* PROMPT
Please output the section of the listing below that opens with the line containing "今天报名 (252, 1028)" and closes with the line containing "download PDF [button] (1253, 471)", exactly and with nothing else.
======== SOURCE MATERIAL ========
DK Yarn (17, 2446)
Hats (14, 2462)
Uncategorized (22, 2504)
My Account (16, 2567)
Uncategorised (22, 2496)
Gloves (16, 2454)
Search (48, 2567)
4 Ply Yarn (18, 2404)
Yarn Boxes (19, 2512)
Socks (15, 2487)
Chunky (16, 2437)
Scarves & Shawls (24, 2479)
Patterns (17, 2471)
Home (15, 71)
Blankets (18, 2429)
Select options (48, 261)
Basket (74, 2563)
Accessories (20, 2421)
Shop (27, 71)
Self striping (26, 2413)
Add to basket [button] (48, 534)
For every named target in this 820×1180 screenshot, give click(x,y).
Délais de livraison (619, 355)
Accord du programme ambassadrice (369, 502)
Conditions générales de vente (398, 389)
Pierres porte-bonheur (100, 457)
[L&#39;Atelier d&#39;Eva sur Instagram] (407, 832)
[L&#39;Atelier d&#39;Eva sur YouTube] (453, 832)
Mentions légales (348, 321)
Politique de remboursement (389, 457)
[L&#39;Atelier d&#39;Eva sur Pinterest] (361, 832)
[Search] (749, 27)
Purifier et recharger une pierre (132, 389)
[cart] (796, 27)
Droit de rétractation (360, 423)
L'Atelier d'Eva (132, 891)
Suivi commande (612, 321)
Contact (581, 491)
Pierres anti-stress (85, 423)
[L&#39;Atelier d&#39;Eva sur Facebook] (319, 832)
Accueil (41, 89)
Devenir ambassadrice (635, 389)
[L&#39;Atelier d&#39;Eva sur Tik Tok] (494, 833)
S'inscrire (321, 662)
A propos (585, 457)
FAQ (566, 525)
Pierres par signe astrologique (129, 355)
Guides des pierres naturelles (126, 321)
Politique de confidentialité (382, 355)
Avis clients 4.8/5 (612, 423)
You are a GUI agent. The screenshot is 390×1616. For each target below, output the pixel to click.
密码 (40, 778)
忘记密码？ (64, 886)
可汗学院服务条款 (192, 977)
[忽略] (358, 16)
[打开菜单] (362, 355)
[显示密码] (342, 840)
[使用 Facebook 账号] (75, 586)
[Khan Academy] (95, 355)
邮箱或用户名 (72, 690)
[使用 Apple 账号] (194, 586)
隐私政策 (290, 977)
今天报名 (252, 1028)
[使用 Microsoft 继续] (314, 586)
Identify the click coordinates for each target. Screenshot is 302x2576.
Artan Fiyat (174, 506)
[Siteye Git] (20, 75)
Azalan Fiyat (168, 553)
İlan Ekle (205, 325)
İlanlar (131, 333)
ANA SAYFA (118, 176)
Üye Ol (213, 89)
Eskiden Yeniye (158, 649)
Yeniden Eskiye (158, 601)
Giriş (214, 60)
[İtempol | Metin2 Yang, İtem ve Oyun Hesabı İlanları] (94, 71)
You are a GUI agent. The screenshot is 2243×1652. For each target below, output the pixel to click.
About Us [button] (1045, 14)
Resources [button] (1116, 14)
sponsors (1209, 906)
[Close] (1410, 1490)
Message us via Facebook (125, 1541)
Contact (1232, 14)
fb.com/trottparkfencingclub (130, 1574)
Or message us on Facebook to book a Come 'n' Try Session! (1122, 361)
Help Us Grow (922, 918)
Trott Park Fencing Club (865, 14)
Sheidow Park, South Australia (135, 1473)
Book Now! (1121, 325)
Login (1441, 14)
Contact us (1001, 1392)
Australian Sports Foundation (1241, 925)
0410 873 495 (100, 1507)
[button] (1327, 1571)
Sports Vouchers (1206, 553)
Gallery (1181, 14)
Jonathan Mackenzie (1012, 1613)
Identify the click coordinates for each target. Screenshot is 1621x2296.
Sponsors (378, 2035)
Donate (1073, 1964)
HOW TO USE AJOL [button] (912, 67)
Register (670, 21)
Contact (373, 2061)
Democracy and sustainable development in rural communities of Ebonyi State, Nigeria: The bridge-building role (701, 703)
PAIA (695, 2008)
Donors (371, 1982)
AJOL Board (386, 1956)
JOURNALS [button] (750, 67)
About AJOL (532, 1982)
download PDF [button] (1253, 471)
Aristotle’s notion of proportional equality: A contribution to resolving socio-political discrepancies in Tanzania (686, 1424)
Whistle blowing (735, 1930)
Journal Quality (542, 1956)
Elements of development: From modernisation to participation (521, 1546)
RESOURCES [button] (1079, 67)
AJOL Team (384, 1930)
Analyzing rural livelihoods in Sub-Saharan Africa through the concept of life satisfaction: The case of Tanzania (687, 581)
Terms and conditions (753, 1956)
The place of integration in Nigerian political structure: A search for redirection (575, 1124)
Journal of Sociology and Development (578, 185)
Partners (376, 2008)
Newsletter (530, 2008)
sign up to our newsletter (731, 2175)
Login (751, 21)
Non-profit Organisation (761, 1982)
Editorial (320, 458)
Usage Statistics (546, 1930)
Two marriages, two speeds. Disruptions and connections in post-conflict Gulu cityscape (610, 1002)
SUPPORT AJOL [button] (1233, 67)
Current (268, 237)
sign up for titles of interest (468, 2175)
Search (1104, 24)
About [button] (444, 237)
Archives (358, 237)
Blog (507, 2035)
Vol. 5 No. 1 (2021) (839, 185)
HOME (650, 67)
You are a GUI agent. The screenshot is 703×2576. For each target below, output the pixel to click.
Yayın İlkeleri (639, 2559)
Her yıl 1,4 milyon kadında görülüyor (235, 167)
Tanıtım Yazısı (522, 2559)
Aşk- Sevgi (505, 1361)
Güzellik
========
* RESPONSE FOR THIS EXERCISE
今天报名 (252, 1028)
[使用 Microsoft 继续] (314, 586)
Identify the click coordinates for each target. Screenshot is 302x2576.
Artan Fiyat (174, 506)
[Siteye Git] (20, 75)
Azalan Fiyat (168, 553)
İlan Ekle (205, 325)
İlanlar (131, 333)
ANA SAYFA (118, 176)
Üye Ol (213, 89)
Eskiden Yeniye (158, 649)
Yeniden Eskiye (158, 601)
Giriş (214, 60)
[İtempol | Metin2 Yang, İtem ve Oyun Hesabı İlanları] (94, 71)
You are a GUI agent. The screenshot is 2243×1652. For each target below, output the pixel to click.
About Us [button] (1045, 14)
Resources [button] (1116, 14)
sponsors (1209, 906)
[Close] (1410, 1490)
Message us via Facebook (125, 1541)
Contact (1232, 14)
fb.com/trottparkfencingclub (130, 1574)
Or message us on Facebook to book a Come 'n' Try Session! (1122, 361)
Help Us Grow (922, 918)
Trott Park Fencing Club (865, 14)
Sheidow Park, South Australia (135, 1473)
Book Now! (1121, 325)
Login (1441, 14)
Contact us (1001, 1392)
Australian Sports Foundation (1241, 925)
0410 873 495 (100, 1507)
[button] (1327, 1571)
Sports Vouchers (1206, 553)
Gallery (1181, 14)
Jonathan Mackenzie (1012, 1613)
Identify the click coordinates for each target. Screenshot is 1621x2296.
Sponsors (378, 2035)
Donate (1073, 1964)
HOW TO USE AJOL [button] (912, 67)
Register (670, 21)
Contact (373, 2061)
Democracy and sustainable development in rural communities of Ebonyi State, Nigeria: The bridge-building role (701, 703)
PAIA (695, 2008)
Donors (371, 1982)
AJOL Board (386, 1956)
JOURNALS [button] (750, 67)
About AJOL (532, 1982)
download PDF [button] (1253, 471)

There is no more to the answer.